Não existem ainda estudos em Portugal com dados que permitam definir as condições ideais para o sucesso da transferência de conhecimento e parcerias universidade-empresa. Contudo, um estudo relativamente recente da NACRO (Network of Academic Corporate Relations Officers), que pode ser encontrado online com facilidade, mostra que, do ponto de vista das empresas, os critérios mais significativos para se estabelecerem parcerias com universidades e centros de investigação são seis: (1) o alinhamento entre a qualidade da formação dada e os objetivos de recrutamento da empresa; (2) o alinhamento dos pontos fortes de I&DT da universidade com o roteiro de desenvolvimento de produtos da empresa; (3) as relações existentes entre o corpo docente e os administradores/diretores da empresa; (4) a proximidade física da universidade à empresa; (5) o historial da universidade na gestão das relações com o tecido empresarial; e (6) a flexibilidade na gestão da propriedade intelectual da universidade. O estudo mostra ainda que, para além do recrutamento de talento, a investigação e colaborações baseadas em relações individuais de longa data com investigadores é determinante no estabelecimento de parcerias.
Do ponto de vista das universidades e centros de investigação, nos últimos anos, a estratégia de promoção de parcerias com empresas tem assentado sobretudo em seis dimensões: (1) o fomento de “redes de parceiros”, por forma a trazer os desafios das empresas e, através de uma estratégia de integração de atividades colaborativas multidisciplinares, ajudar à criação de valor no tecido económico, criando oportunidades de financiamento externo para a crescente necessidade de capacitação interna; (2) a observação e acesso ao talento, interagindo com alunos, ajudando-os a interpretar os principais desafios societais, e permitindo a captação de talento; (3) o apoio ao desenvolvimento do talento: atribuindo bolsas, prémios de mérito, e criando novas oportunidades para alunos, docentes e investigadores desenvolverem atividades de caráter experimental próximo daquilo que serão os desafios das empresas, por exemplo, no suporte à criação e/ou manutenção de laboratórios; (4) o acesso ao conhecimento para aceleração da inovação: definindo estratégias para projetos de investigação e de transferência tecnológica; (5) a responsabilidade social: através de bolsas de apoio a alunos, participação em atividades de integração, ou através de um apoio continuado aos núcleos de estudantes que tanto impacto trazem à vida das academias; e (6) a criação de programas de formação avançada para profissionais que, para além da capacitação de profissionais já colocados no mercado de trabalho é também uma ferramenta estratégica na transferência de conhecimento, não só proporcionando incremento das competências (up-skill), mas contribuindo para a sua reconversão (re-skill), num processo colaborativo permanente.

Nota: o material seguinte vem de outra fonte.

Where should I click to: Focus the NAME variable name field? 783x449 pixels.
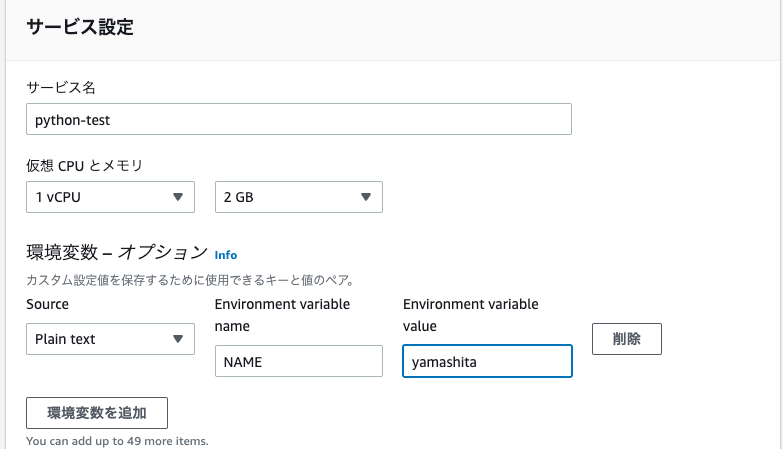(299, 361)
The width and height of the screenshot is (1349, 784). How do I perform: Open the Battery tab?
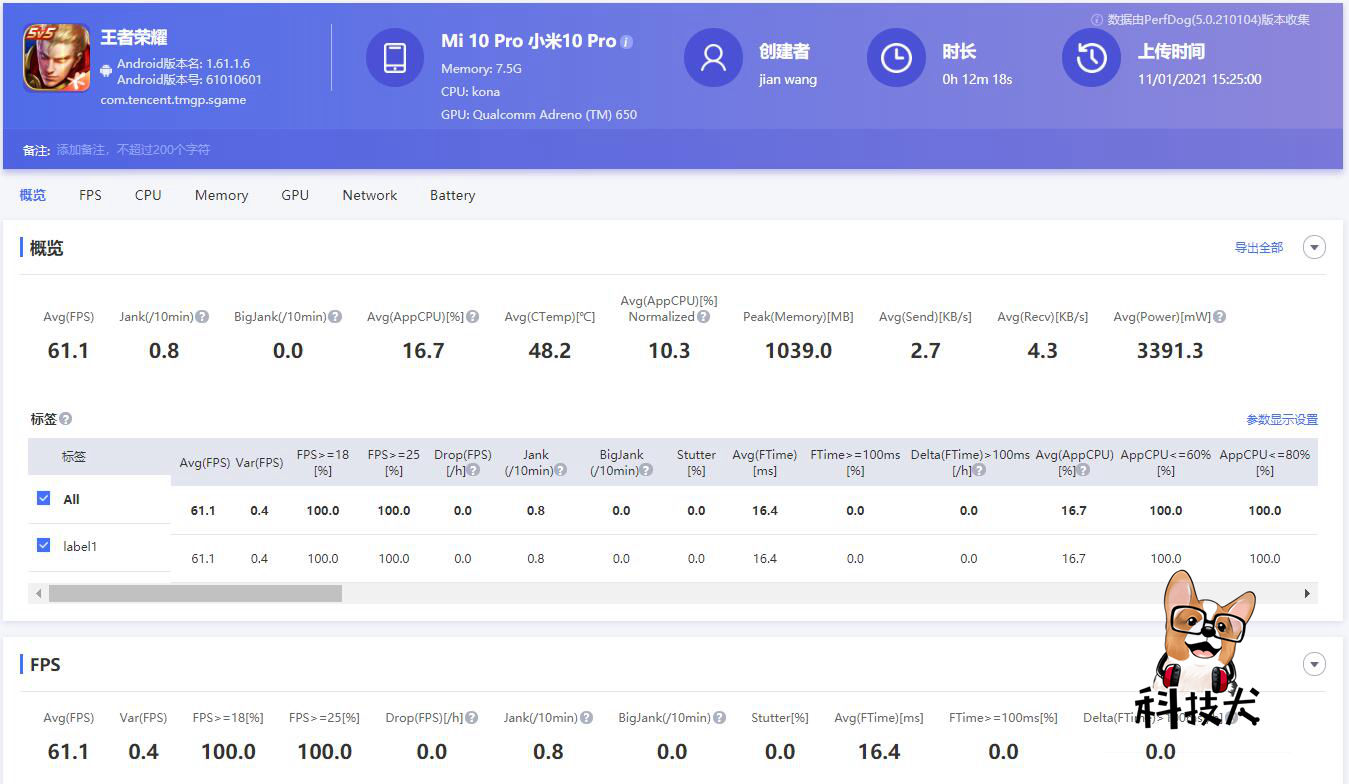(452, 195)
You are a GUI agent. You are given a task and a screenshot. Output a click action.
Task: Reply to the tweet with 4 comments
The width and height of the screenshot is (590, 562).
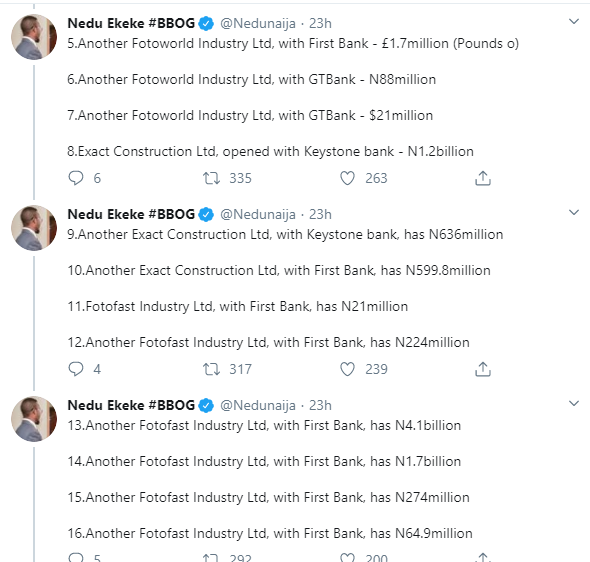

A resposta do país aos desafios pós-pandemia dependerá fortemente do alinhamento que vier a ser estabelecido entre as expectativas das empresas quanto àquilo que pode ser entregue em termos de apoio à sua recuperação por universidades e centros de investigação e as estratégias prioritárias de que as universidades e centros de investigação estabelecerem para a sua missão. Esse alinhamento estratégico é indispensável para o estabelecimento do caminho de uma investigação científica e tecnológica que contribua para a inovação e aumento do valor acrescentado nos produtos produzidos, no cumprimento das prioridades estabelecidas pela União Europeia para a década: transição energética, transição digital e sustentabilidade climática. Terá pois aqui o Governo um papel fundamental, não só criando as ferramentas financeiras adequadas à promoção dessas parcerias colaborativas, como reduzindo as barreiras administrativas e a descriminação territorial para o seu estabelecimento.
Dessa forma, estando a academia e o tecido empresarial empenhados em percorrer esse caminho, como o têm vindo a demonstrar, a inclusão no PRR linhas de investimento estratégico que permitam fomentar a criação de infraestruturas de interface inovadoras que possam integrar projetos de simbiose entre o ensino, a investigação e desenvolvimento e os diversos agentes económicos poderá alavancar os processos de transferência de conhecimento e o reforço dos modelos colaborativos entre academia e empresas e é indispensável que seja pensada desde já.